Friday, March 30, 2012

massage, bodies, miracles

If I told you that what I've been doing all day every day the last week (and will continue to do for maaaany more weeks) required me to bring my own pillow, bedding, a sack lunch, and comfy clothes, you'd probably think I was enrolled in daycare.

But then you would see the oil stains on my sheets that I can't afford to wash out and the anatomy textbooks that I could barely afford to purchase.

You see, all my time has been spent standing on my bare feet, standing over a massage table learning all the intricacies of the body. As I run my hands over a plastic skeleton and memorize chart after chart of muscles and nerves, I feel completely overwhelmed at the miracle that is the human body.

My 5'11 German instructor, Keesha, guides her gigantic hands over mine, her pin-tight curls cascading over her broad shoulders as she sways to and fro, telling me, "Zee thigh eez very sensitive t'ere." She holds back big German chuckles when my first male client gets an erection during a foot massage, or the time when she accidentally farted in the middle of a 60-minute relaxation massage. She tells me again and again and AGAIN to quit tensing up my wrists unless I want to suffer from repetitive motion injury. When a battered woman peels into ugly sobs when I massage her hands, Keesha pulls me aside, her eyes filled with worry.

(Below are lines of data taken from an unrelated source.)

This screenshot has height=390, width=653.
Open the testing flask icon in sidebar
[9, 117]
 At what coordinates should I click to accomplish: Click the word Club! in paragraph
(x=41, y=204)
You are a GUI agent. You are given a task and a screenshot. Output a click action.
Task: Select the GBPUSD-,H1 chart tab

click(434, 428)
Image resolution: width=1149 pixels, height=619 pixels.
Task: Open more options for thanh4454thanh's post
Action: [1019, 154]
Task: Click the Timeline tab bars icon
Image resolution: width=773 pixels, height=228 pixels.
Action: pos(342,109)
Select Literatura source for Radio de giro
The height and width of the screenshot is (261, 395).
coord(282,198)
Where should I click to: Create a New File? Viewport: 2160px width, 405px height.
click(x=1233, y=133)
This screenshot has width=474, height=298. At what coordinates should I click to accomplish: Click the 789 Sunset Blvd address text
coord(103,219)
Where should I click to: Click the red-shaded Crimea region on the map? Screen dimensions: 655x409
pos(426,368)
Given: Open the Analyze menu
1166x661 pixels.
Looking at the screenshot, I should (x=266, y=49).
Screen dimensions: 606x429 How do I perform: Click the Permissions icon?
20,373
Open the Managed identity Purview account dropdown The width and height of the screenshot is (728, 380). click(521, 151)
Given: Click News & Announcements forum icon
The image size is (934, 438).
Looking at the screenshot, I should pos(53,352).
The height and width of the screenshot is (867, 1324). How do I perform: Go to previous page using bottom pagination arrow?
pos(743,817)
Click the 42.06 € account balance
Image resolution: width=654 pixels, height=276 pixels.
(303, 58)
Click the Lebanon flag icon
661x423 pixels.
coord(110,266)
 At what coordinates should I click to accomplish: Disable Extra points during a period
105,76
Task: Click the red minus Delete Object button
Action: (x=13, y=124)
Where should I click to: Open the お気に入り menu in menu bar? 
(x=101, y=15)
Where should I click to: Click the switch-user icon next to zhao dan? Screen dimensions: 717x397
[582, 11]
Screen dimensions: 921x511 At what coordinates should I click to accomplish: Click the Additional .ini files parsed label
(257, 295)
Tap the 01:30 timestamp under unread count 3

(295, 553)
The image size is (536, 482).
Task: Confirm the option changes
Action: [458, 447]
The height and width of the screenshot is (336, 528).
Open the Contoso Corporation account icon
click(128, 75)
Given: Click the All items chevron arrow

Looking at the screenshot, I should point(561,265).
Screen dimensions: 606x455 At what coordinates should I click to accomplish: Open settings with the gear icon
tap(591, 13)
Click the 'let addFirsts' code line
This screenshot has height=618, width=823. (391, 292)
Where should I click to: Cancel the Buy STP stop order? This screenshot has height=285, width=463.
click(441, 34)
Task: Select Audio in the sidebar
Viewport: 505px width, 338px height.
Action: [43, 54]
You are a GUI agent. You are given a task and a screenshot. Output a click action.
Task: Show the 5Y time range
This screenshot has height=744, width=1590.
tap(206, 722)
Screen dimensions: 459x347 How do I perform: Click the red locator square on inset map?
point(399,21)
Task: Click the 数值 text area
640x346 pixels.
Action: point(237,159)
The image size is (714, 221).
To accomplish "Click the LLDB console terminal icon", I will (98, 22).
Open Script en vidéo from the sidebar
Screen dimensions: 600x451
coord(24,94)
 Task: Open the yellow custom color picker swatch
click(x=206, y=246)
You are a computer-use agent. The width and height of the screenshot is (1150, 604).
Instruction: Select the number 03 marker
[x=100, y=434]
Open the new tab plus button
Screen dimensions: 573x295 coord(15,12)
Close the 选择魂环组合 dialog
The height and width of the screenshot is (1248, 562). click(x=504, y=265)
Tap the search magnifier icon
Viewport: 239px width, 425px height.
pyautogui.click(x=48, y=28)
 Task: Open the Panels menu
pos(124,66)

She explains to me that we all carry energy that can be passed through each other; it's important I do not internalize this woman's pain. As I look at her in bewilderment, she struggles to find an explanation that sits well with her non-native English. With her powerful hands still on my arm, she says, "Our muscles carry our memories."

I was in a yoga class a few days ago. The session was wrapping up; it was time for a cool-down meditation, and we got into hip and chest openers. As I spread my arms out on the floor into the chest opening pose, I found myself welling up with tears--but I wasn't crying out of physical pain. I felt this hot energy move from my chest, up my throat, into my eyes, down my cheeks. The teacher calmly knelt by my side and whispered, "It's okay. Release it. Mend your broken heart." After class, she informed me that my unexpected eruption was due to heartache. She rolled up her capris to reveal a silvery scar near her knee, explaining, "I tore my IT band awhile back because I was afraid of moving forward."

While my friend was living in Thailand, she received a full body massage. She said that while the therapist worked on her shoulders, she felt nauseous and humiliated, whereas when the therapist rubbed her glutes (where you would expect her to feel a "personal bubble" violation), she felt fine. "I thought I was going to throw up because of the anxiety and embarrassment that filled me," her email read. "Not for that situation, but it was like leftover emotion from having felt that way and not faced it in the past."

Our bodies really are miracles--miracles of bones and blood and muscles. It's a miracle that our parents, against all natural odds, conceived and birthed us--that we too, against all natural odds, can conceive and birth offspring. It's a miracle that we have circulatory, lymphatic, muscle, nervous, immune, digestive, and skeletal systems that, despite their complexities, fit together so perfectly. And now I'm realizing that the most miraculous part of our bodies is that we have the ability to heal each other of the things we cannot heal ourselves.